Obesity Drug Meridia Pulled From US Market Due To FDA Safety Concerns.Posted: Oct 15 in Medical Weight Loss News by Dr. Lazarus
The New York Times (10/9, B3, Pollack) reported, “The diet drug Meridia is being withdrawn from the market because it can increase the risk of heart attacks and strokes.” Meridia’s manufacturer, Abbott Laboratories, “said on Friday that it was taking the action voluntarily but under pressure from the Food and Drug Administration.” The “withdrawal of Meridia, also known as sibutramine, is the latest setback in efforts to provide a safe medicine to treat obesity, one of the nation’s largest health problems.”
The AP (10/8) reported, “Abbott Laboratories says it is withdrawing its diet pill Meridia in the US and Canada, almost a year after studies showed the drug increases the risk of heart attack and stroke in patients with a history of heart disease.” European regulators “pulled the product off the market in January citing data showing that patients who had heart disease were more likely to have heart attacks or stroke while taking the drug.”
The Washington Post (10/9, Stein) reported, “The search for a weight loss cure, once dismissed as a cosmetic luxury, has intensified as more than two-thirds of Americans have become overweight, including one-third who are obese, boosting their risk for a host of health problems.” The “effort to develop safe and effective weight-loss drugs…has suffered one setback after another” and “some experts argue that obesity drugs are held to too high a standard and should be treated like medications for other chronic diseases, such as diabetes, and approved and allowed to remain on the market even if they have some risks.”
According to the Wall Street Journal (10/9, Rockoff, Dooren), the FDA said that it asked Abbott to remove Meridia from the US market due to the “very modest weight loss” it produced, which did not warrant the associated risk for stroke or heart attacks.
Bloomberg News (10/8, Larkin) reported, “The FDA’s action comes nine months after Meridia was forced off the market in Europe because of safety concerns.
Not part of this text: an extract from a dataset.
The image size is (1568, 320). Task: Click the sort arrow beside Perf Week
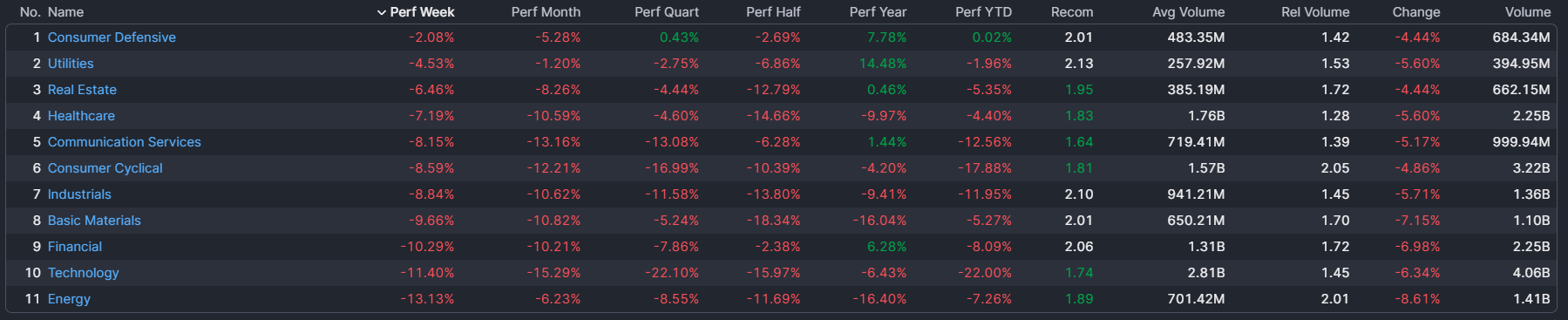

Coupled with the agency’s clash with European regulators in deciding against a recall of GlaxoSmithKline Plc’s diabetes pill Avandia in September, critics say the FDA is increasingly negligent in its public-health mission.”
The Forbes (10/8) “Treatments” blog noted, “The FDA finally recalled Abbott Laboratories’ obesity drug Meridia. … the potential for harm was obvious from day one.” The FDA “approved the drug and kept it on the market for a long time, despite a very modest weight loss benefit and obvious problems with the safety of the drug. Only now that conclusive evidence is in does the drug get recalled.” The “real story here is the changing regulatory environment. … No longer will the FDA approve a drug for the masses based on a small symptomatic benefit or mild improvement in a lab value if a medicine isn’t demonstrated to have tangible improvements on patient health down the road.”